LES DÉPARTEMENTS, POUR QUOI FAIRE ?
Mais l'aspect le plus incongru de ces départementales, qui risque d'avoir un effet sur la participation, est que les électeurs ne savent pas très bien quelles seront les prérogatives des conseils départementaux qu'ils vont désigner.
Le 8 avril, lors de son discours de politique générale, Manuel Valls avait annoncé la suppression des départements « d'ici 2020 ». « Je pense que les conseils généraux ont vécu », disait alors François Hollande, lui-même ancien président de conseil général (en Corrèze). Mais en octobre 2014, le gouvernement a opéré un virage sur l'aile face aux protestations des élus ruraux de tous bords, et plus particulièrement des radicaux de gauche, devenus les seuls alliés du PS au sein du gouvernement. Manuel Valls annonce alors que la moitié des départements seront conservés.
Aujourd'hui encore, le sort des départements reste très flou. Le gouvernement n'envisage pas de les supprimer avant 2020, ce qui nécessitera de toute façon une réforme constitutionnelle, ce que le gouvernement avait un peu vite oublié en annonçant leur disparition.

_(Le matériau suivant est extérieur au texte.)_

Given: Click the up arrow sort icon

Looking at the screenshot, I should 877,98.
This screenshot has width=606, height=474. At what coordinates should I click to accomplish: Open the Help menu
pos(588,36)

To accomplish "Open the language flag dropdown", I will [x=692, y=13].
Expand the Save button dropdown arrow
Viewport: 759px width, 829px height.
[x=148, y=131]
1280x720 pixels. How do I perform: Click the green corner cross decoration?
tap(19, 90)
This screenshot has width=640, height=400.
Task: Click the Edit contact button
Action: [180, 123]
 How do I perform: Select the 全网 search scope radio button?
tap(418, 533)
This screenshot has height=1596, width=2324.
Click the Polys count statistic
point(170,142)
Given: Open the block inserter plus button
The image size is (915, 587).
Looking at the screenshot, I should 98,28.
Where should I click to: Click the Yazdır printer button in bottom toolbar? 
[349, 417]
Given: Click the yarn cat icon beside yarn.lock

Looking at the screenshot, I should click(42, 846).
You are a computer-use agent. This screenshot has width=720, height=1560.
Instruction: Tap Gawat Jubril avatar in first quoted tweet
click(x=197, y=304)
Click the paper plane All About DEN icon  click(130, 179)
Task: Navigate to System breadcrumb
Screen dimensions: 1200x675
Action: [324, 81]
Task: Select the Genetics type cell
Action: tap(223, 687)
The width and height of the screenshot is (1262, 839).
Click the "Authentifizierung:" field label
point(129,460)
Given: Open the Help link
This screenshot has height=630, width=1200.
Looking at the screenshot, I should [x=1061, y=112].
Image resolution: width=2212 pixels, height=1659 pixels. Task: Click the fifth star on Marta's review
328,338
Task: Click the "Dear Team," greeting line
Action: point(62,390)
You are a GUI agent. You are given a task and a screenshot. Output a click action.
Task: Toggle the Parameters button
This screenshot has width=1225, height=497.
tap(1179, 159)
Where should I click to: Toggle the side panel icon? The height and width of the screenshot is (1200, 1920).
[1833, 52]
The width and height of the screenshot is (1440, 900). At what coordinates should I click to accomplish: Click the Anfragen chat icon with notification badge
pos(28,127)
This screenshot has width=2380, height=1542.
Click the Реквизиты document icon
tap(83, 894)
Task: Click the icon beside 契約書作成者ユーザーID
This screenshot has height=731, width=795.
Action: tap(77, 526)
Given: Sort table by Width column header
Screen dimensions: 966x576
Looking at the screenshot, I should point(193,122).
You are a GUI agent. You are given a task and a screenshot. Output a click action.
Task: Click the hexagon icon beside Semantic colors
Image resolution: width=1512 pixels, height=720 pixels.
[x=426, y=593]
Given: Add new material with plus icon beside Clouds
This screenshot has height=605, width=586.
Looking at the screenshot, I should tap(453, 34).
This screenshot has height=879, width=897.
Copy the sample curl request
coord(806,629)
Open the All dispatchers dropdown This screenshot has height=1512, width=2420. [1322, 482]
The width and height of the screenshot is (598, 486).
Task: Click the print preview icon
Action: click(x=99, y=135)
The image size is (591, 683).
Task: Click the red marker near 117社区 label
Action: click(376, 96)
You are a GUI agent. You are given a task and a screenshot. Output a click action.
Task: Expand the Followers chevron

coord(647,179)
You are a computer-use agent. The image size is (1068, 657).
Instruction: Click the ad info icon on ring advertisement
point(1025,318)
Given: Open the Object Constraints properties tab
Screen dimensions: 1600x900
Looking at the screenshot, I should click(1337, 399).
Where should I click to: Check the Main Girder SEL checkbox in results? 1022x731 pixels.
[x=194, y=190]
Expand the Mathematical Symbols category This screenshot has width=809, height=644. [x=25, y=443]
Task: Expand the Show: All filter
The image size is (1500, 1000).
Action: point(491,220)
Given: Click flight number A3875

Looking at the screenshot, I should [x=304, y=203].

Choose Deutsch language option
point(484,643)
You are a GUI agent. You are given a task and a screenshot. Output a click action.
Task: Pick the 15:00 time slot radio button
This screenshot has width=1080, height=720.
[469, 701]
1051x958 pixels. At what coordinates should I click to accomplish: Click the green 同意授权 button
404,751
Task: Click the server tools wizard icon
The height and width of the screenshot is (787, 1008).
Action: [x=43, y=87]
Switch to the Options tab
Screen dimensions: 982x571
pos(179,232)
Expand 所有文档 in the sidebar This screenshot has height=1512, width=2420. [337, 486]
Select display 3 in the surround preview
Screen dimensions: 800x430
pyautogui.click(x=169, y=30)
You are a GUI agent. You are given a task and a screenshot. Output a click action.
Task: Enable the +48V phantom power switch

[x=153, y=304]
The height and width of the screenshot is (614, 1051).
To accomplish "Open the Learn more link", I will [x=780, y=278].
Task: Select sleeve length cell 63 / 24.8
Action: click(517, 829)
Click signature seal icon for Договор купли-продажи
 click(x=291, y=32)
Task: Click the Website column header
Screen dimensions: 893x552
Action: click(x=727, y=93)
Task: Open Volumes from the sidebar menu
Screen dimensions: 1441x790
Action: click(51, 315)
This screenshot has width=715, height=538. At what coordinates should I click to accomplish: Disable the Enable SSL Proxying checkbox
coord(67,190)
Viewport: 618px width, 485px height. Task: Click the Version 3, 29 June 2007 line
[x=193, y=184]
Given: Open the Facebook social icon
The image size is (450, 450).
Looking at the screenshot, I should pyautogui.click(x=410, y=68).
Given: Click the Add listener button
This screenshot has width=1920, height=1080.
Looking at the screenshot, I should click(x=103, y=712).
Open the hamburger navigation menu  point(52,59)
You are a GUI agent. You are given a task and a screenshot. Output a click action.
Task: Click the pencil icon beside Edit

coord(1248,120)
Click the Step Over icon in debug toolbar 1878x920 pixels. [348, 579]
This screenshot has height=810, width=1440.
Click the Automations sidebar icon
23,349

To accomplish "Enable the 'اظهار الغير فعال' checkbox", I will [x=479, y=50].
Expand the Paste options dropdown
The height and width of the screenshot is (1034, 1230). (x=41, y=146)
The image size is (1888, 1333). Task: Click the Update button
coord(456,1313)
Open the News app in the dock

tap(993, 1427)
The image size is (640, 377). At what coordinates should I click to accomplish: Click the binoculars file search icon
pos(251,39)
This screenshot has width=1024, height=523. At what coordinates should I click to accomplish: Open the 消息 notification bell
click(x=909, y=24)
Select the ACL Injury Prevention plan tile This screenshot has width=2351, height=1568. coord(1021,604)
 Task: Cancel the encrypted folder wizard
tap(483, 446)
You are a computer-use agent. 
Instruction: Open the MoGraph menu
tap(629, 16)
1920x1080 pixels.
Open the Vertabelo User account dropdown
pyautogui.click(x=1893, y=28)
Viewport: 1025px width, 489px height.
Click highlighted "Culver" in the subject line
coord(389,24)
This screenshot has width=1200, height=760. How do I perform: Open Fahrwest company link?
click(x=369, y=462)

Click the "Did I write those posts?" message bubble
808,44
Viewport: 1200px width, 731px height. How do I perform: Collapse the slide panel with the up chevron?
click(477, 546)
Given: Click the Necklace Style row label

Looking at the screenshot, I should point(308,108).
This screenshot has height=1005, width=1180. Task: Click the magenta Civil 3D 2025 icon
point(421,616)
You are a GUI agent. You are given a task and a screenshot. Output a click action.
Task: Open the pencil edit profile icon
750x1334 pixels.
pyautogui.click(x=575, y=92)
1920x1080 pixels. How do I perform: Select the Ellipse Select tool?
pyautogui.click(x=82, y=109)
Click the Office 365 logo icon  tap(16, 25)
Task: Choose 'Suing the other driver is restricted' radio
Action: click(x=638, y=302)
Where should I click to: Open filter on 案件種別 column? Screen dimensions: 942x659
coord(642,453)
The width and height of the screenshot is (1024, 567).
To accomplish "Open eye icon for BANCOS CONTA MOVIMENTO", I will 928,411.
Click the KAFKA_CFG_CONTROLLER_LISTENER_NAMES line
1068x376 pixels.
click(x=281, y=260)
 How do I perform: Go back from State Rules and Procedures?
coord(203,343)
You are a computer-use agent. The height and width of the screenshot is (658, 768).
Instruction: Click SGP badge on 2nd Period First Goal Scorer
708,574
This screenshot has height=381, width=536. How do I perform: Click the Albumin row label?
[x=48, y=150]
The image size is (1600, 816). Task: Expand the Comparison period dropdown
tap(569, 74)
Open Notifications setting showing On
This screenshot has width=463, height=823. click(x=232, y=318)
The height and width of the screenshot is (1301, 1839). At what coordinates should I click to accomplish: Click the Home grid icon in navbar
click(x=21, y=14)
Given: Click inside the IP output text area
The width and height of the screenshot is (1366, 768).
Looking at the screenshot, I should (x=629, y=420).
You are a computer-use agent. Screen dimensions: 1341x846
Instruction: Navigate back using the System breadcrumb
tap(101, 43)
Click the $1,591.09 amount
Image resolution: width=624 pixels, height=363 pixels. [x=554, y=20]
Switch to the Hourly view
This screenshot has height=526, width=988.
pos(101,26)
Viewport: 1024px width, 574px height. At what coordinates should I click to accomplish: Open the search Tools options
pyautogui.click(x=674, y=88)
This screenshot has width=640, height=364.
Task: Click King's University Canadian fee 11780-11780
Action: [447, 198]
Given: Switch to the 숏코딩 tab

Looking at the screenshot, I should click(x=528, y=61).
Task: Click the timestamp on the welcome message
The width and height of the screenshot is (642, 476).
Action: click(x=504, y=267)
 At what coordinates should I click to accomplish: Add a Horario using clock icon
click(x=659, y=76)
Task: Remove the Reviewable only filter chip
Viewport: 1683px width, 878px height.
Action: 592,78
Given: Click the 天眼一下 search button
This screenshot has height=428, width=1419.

Quant à ce que deviennent leurs compétences dans la réforme territoriale, c'est encore plus obscur. Leurs prérogatives sociales devraient être maintenues, mais sous quelles modalités exactement ? De plein droit ou par délégation des nouvelles grandes régions, renforcées dans la nouvelle architecture territoriale ? Garderont-ils leurs compétences actuelles sur les routes ou les collèges, etc. ? Pour l'instant, personne ne le sait. La loi “Notre” (Nouvelle organisation territoriale de la République) sur les nouvelles compétences des départements sera examinée au Sénat à partir de janvier. Mais elle ne sera pas votée avant les départementales. Faute de savoir ce qu'ils feront précisément, les candidats devront donc faire campagne sur des thèmes très généraux. Quant aux citoyens, on leur demande d'aller voter pour des collectivités dont ils ne connaissent pas le sort exact. Ce n'est ni très démocratique, ni très mobilisateur.
BOITE NOIREAjout: lundi soir 5 janvier, l'accord EELV-Front de gauche dans l'Oise, signalé par plusieurs lecteurs, dans les commentaires et par courriel.